WORK INSTRUCTIONS =
I'd like every record given again exactly, please.

*** MATERIAL PROVIDED Section Begins ***

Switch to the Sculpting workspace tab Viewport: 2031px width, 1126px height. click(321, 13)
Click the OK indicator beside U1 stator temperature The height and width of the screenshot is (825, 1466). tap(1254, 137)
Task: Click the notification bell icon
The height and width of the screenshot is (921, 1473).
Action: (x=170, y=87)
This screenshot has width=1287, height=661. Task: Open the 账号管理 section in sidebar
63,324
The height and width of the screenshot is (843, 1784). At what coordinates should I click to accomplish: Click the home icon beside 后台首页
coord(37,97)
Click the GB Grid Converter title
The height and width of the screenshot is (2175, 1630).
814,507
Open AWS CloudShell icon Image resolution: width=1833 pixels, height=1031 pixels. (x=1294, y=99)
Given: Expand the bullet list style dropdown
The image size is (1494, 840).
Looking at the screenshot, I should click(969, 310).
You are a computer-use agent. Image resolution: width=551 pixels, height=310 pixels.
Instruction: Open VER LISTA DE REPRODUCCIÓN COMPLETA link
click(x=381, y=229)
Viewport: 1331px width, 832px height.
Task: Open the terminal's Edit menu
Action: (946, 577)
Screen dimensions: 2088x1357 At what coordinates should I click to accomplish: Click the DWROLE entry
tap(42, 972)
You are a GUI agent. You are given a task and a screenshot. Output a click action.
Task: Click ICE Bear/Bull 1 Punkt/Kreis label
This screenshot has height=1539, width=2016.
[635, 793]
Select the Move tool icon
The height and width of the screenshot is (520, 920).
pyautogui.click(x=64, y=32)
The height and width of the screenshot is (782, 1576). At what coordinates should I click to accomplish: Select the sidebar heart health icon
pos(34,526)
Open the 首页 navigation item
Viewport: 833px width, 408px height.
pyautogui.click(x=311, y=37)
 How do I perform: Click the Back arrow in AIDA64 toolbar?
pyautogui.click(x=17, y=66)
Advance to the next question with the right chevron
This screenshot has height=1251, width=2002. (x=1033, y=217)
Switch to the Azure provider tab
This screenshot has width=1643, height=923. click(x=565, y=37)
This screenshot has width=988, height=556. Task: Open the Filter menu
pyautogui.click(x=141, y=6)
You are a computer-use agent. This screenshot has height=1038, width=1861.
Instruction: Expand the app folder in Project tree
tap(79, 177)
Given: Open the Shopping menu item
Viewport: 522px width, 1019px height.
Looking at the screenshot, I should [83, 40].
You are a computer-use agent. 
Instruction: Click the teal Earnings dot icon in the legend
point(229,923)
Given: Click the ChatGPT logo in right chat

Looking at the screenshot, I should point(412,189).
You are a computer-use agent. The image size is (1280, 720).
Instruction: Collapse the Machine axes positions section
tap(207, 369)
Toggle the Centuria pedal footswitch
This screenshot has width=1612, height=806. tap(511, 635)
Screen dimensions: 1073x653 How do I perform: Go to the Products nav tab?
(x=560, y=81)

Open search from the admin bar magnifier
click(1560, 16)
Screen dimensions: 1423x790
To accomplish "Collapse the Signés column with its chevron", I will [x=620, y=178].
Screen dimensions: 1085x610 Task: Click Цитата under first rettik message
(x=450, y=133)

*** MATERIAL PROVIDED Section Ends ***

COMPLETED TASK =
Switch to the Sculpting workspace tab Viewport: 2031px width, 1126px height. click(321, 13)
Click the OK indicator beside U1 stator temperature The height and width of the screenshot is (825, 1466). tap(1254, 137)
Task: Click the notification bell icon
The height and width of the screenshot is (921, 1473).
Action: (x=170, y=87)
This screenshot has width=1287, height=661. Task: Open the 账号管理 section in sidebar
63,324
The height and width of the screenshot is (843, 1784). At what coordinates should I click to accomplish: Click the home icon beside 后台首页
coord(37,97)
Click the GB Grid Converter title
The height and width of the screenshot is (2175, 1630).
814,507
Open AWS CloudShell icon Image resolution: width=1833 pixels, height=1031 pixels. (x=1294, y=99)
Given: Expand the bullet list style dropdown
The image size is (1494, 840).
Looking at the screenshot, I should click(969, 310).
You are a computer-use agent. Image resolution: width=551 pixels, height=310 pixels.
Instruction: Open VER LISTA DE REPRODUCCIÓN COMPLETA link
click(x=381, y=229)
Viewport: 1331px width, 832px height.
Task: Open the terminal's Edit menu
Action: (946, 577)
Screen dimensions: 2088x1357 At what coordinates should I click to accomplish: Click the DWROLE entry
tap(42, 972)
You are a GUI agent. You are given a task and a screenshot. Output a click action.
Task: Click ICE Bear/Bull 1 Punkt/Kreis label
This screenshot has height=1539, width=2016.
[635, 793]
Select the Move tool icon
The height and width of the screenshot is (520, 920).
pyautogui.click(x=64, y=32)
The height and width of the screenshot is (782, 1576). At what coordinates should I click to accomplish: Select the sidebar heart health icon
pos(34,526)
Open the 首页 navigation item
Viewport: 833px width, 408px height.
pyautogui.click(x=311, y=37)
 How do I perform: Click the Back arrow in AIDA64 toolbar?
pyautogui.click(x=17, y=66)
Advance to the next question with the right chevron
This screenshot has height=1251, width=2002. (x=1033, y=217)
Switch to the Azure provider tab
This screenshot has width=1643, height=923. click(x=565, y=37)
This screenshot has width=988, height=556. Task: Open the Filter menu
pyautogui.click(x=141, y=6)
You are a computer-use agent. This screenshot has height=1038, width=1861.
Instruction: Expand the app folder in Project tree
tap(79, 177)
Given: Open the Shopping menu item
Viewport: 522px width, 1019px height.
Looking at the screenshot, I should [83, 40].
You are a computer-use agent. 
Instruction: Click the teal Earnings dot icon in the legend
point(229,923)
Given: Click the ChatGPT logo in right chat

Looking at the screenshot, I should point(412,189).
You are a computer-use agent. The image size is (1280, 720).
Instruction: Collapse the Machine axes positions section
tap(207, 369)
Toggle the Centuria pedal footswitch
This screenshot has width=1612, height=806. tap(511, 635)
Screen dimensions: 1073x653 How do I perform: Go to the Products nav tab?
(x=560, y=81)

Open search from the admin bar magnifier
click(1560, 16)
Screen dimensions: 1423x790
To accomplish "Collapse the Signés column with its chevron", I will [x=620, y=178].
Screen dimensions: 1085x610 Task: Click Цитата under first rettik message
(x=450, y=133)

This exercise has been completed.